Modeling Ca2+ diffusion in brain extracellular space
CBN (Computational Biology and Neurocomputing) seminars
Thursday 22 August 2013
to 15:00 at
Padideh Kamali-Zare (Dept. Physiology and Neuroscience, New York University, Medical School)
Molecular diffusion in brain extracellular space (ECS) is primarily controlled by interactions with the geometry and the interstitial matrix. Both factors increase λ, the tortuosity, a measure of hindrance to diffusion where λ2 = D/D* with D the free diffusion coefficient and D* the effective diffusion coefficient in brain. Geometry lengthens diffusion paths or creates holdup in local voids of dead-spaces in the ECS and matrix interacts via specific binding reactions.
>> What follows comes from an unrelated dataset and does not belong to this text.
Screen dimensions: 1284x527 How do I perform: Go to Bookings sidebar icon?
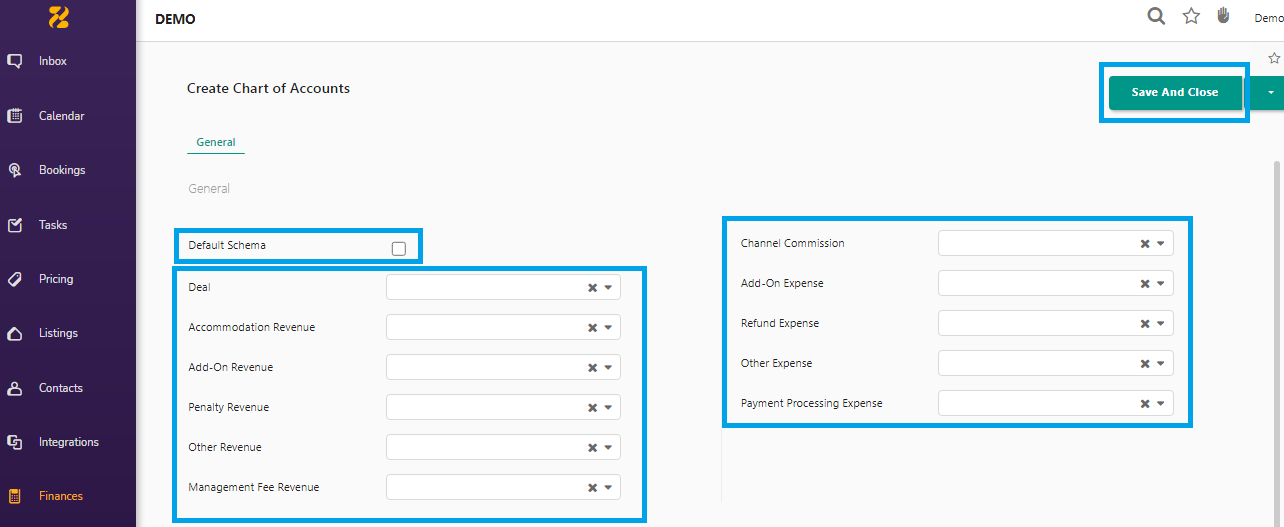[x=15, y=170]
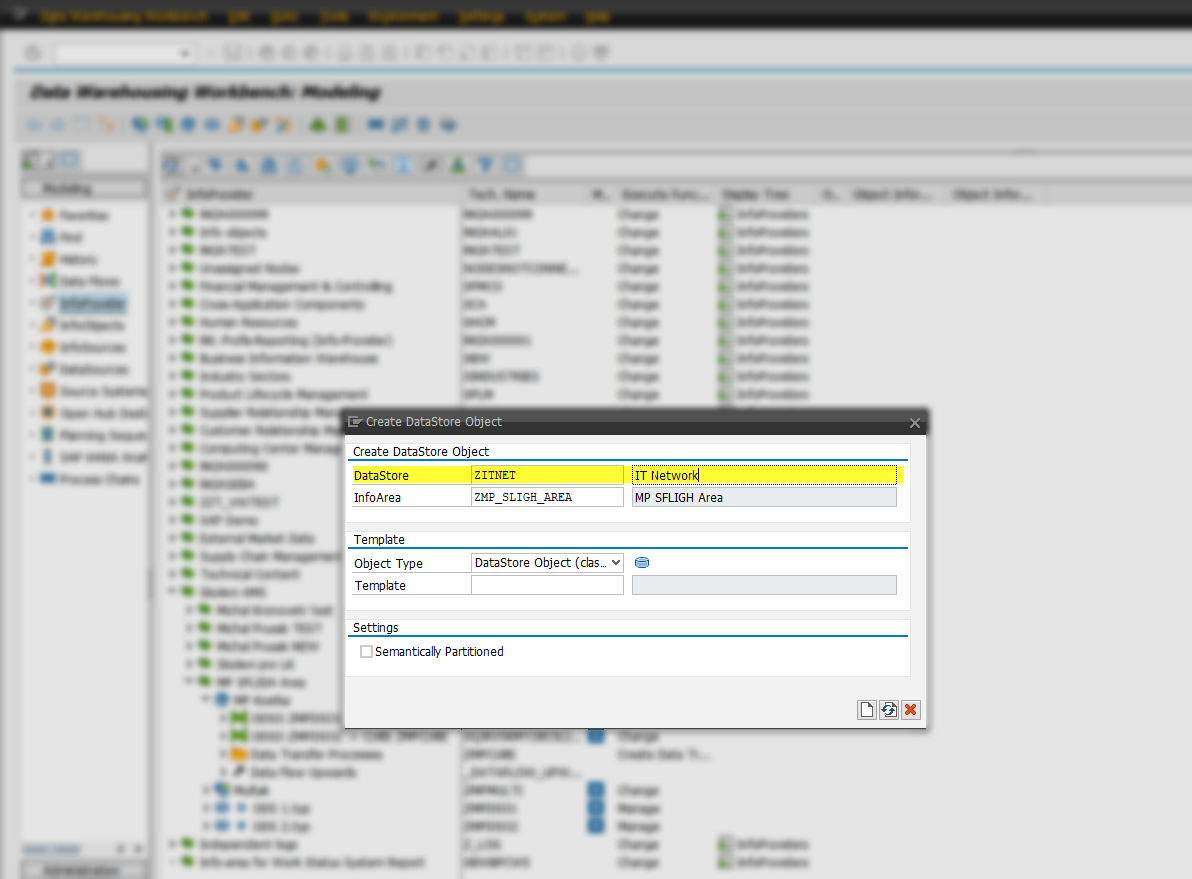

Previous experiments showed a reduction in Ca2+ diffusion via interactions with chondroitin sulfate, a component of the matrix. Here, we 1) modeled the combination of matrix and ECS geometry to determine how both factors interact to affect diffusion, and 2) studied the effect of matrix distribution.
Our simulations result in a λ~2 (i.e. D*=D/4) when geometrical hindrance and matrix interactions combine. This agrees with experimental measurements in brain slices, and shows that molecules that undergo interaction with matrix are more hindered than those which do not. Our model also shows that matrix localized to the voids can be as effective as when uniformly distributed, if the local concentration is elevated to maintain the average ECS concentration.